**What to produce**. Find the line that contains "The width and"; then retype it and each line after it, exactly, through the final line of the data below.

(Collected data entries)
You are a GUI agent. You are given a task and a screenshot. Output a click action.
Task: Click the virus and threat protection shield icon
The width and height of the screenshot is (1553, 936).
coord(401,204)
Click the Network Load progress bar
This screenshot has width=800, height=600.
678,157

**Exercise output**.
The width and height of the screenshot is (1553, 936).
coord(401,204)
Click the Network Load progress bar
This screenshot has width=800, height=600.
678,157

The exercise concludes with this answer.